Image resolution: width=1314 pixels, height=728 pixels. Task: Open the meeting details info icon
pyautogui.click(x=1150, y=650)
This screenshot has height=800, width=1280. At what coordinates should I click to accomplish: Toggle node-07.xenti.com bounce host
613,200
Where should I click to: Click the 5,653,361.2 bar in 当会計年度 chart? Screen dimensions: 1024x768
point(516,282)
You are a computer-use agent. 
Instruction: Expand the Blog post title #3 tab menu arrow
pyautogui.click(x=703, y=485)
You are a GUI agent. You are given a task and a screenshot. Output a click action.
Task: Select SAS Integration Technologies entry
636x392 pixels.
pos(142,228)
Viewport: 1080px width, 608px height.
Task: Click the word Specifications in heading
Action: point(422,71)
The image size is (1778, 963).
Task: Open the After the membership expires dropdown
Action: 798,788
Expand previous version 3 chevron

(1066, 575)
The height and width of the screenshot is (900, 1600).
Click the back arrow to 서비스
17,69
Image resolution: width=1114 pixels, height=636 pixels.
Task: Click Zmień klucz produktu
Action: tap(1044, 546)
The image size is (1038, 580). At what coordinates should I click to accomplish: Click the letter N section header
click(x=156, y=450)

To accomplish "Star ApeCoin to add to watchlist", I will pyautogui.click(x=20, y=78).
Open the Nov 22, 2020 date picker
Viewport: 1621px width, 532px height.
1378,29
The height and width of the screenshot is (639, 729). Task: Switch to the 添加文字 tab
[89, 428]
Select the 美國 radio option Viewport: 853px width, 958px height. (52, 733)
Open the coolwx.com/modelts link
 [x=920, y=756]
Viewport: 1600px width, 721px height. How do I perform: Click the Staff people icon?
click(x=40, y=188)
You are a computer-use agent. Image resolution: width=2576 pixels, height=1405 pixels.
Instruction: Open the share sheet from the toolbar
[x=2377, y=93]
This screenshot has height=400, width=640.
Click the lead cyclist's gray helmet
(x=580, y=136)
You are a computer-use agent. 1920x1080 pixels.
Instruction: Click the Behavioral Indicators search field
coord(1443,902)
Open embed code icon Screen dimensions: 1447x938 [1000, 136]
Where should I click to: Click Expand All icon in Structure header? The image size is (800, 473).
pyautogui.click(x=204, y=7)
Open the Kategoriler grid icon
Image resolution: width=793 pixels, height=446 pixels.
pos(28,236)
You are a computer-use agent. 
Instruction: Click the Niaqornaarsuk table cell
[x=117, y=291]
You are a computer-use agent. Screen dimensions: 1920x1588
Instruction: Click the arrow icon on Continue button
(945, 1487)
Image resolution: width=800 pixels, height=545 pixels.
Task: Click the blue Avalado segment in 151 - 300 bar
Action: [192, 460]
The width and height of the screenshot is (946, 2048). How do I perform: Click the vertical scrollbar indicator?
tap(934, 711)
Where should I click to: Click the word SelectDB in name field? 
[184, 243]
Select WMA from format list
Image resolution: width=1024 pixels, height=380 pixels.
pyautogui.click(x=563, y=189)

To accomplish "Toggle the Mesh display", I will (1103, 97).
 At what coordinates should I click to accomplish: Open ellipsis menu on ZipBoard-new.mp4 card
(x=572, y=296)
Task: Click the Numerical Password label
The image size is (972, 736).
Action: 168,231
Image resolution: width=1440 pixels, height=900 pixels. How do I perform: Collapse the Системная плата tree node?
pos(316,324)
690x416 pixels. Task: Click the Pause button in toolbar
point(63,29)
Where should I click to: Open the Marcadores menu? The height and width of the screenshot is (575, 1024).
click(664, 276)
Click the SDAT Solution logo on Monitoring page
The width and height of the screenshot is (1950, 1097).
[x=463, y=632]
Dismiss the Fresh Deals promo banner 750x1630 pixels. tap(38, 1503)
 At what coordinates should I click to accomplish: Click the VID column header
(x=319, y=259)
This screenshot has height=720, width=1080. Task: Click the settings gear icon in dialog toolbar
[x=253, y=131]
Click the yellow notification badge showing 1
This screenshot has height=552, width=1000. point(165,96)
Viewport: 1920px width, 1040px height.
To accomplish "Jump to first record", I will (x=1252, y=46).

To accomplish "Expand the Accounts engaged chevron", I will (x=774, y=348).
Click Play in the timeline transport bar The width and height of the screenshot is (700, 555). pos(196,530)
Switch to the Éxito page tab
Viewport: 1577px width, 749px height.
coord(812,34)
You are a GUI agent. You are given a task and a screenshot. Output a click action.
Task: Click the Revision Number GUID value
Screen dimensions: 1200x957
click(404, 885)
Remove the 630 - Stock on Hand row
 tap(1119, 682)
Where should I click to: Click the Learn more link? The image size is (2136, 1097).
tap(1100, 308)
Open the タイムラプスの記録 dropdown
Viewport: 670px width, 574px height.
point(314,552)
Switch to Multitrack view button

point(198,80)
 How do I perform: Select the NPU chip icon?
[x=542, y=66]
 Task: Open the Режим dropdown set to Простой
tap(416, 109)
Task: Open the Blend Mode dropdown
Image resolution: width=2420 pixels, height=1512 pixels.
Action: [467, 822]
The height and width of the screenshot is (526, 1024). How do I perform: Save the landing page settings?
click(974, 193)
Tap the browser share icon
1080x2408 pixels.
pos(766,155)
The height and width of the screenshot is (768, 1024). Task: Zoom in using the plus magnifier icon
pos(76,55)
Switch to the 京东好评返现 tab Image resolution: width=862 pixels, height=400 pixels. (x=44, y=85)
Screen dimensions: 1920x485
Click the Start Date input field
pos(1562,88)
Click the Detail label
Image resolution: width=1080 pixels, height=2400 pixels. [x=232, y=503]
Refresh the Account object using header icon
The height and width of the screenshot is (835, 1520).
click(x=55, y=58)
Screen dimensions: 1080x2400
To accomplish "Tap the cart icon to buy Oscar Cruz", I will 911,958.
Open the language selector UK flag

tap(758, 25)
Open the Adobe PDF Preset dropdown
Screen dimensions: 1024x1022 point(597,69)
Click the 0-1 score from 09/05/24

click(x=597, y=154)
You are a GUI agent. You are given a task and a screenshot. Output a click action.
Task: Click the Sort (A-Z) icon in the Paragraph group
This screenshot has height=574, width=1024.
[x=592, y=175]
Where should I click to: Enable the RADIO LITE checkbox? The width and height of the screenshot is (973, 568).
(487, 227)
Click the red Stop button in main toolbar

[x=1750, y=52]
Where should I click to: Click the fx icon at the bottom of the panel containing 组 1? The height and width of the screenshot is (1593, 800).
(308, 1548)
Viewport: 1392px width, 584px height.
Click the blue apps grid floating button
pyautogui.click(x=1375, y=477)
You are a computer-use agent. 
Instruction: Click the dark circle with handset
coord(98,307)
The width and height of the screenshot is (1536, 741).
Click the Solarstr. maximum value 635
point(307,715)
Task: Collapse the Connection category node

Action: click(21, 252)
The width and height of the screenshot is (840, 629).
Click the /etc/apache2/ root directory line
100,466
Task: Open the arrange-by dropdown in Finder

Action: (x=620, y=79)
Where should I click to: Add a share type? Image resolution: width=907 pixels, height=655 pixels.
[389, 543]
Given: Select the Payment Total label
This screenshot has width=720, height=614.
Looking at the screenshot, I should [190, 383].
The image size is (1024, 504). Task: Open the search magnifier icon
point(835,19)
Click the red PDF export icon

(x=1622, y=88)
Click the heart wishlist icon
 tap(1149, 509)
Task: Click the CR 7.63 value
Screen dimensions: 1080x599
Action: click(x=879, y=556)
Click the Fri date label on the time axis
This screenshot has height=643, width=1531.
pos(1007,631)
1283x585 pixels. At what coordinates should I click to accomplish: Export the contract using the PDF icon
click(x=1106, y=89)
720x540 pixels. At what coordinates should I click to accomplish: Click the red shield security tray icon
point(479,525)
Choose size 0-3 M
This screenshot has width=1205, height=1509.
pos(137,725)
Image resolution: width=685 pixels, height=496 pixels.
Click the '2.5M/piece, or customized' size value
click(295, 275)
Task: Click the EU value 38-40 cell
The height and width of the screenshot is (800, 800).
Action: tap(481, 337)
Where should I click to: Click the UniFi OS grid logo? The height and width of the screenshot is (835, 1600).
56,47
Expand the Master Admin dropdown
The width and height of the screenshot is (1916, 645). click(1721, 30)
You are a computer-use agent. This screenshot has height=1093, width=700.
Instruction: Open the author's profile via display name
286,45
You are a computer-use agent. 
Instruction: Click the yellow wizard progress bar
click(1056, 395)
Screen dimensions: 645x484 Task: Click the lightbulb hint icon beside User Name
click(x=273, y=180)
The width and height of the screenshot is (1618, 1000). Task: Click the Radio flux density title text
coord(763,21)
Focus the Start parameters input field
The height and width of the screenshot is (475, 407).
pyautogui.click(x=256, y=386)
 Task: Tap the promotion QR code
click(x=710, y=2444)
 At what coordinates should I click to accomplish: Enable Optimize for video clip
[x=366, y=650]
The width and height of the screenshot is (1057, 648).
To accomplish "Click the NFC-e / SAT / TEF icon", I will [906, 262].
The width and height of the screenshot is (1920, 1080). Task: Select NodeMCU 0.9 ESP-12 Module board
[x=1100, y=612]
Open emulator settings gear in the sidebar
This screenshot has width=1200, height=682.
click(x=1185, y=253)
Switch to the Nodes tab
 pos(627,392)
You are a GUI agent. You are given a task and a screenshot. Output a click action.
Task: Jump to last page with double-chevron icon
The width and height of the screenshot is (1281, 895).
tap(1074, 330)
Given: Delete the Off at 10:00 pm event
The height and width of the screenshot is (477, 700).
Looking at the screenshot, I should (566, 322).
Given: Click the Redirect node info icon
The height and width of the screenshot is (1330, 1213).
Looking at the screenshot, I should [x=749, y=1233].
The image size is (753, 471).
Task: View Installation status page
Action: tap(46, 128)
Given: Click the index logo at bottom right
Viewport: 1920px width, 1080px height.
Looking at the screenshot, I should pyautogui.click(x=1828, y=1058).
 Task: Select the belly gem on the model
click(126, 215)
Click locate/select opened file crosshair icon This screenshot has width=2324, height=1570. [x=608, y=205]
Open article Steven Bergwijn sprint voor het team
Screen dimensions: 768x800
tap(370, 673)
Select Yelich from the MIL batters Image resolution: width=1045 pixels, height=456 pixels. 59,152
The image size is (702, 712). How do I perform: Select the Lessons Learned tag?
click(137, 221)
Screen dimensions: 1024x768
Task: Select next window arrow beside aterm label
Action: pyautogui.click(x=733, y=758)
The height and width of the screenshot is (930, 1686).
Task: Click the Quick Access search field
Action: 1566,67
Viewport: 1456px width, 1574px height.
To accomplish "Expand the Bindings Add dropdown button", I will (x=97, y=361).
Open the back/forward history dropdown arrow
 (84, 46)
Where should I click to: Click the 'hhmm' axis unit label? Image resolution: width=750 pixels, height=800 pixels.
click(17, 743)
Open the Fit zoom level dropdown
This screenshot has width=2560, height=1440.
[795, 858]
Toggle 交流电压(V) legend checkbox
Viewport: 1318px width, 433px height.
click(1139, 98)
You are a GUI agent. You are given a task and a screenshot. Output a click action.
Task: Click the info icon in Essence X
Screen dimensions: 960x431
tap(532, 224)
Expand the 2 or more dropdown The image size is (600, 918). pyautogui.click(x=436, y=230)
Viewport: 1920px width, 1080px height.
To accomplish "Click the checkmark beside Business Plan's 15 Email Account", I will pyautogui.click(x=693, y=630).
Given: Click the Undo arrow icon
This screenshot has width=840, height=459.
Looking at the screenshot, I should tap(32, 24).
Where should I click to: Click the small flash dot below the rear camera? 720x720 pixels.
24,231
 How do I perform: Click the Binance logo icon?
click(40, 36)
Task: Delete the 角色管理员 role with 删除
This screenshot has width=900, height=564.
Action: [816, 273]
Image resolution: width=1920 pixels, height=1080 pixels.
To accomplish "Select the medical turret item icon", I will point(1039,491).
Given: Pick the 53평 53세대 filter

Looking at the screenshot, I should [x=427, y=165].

◇ ◇ ◇

| OBJECTIF |
Remplacez « language selector » par « language menu » dans le passage des enregistrements allant de la ligne qui contient « Click the Detail label » jusqu'à celle qui contient « click(x=597, y=154) », bornes comprises. Redonnez uniquement ce passage, sans aucune autre modification.

| CORRIGÉ |
Click the Detail label
Image resolution: width=1080 pixels, height=2400 pixels. [x=232, y=503]
Refresh the Account object using header icon
The height and width of the screenshot is (835, 1520).
click(x=55, y=58)
Screen dimensions: 1080x2400
To accomplish "Tap the cart icon to buy Oscar Cruz", I will 911,958.
Open the language menu UK flag

tap(758, 25)
Open the Adobe PDF Preset dropdown
Screen dimensions: 1024x1022 point(597,69)
Click the 0-1 score from 09/05/24

click(x=597, y=154)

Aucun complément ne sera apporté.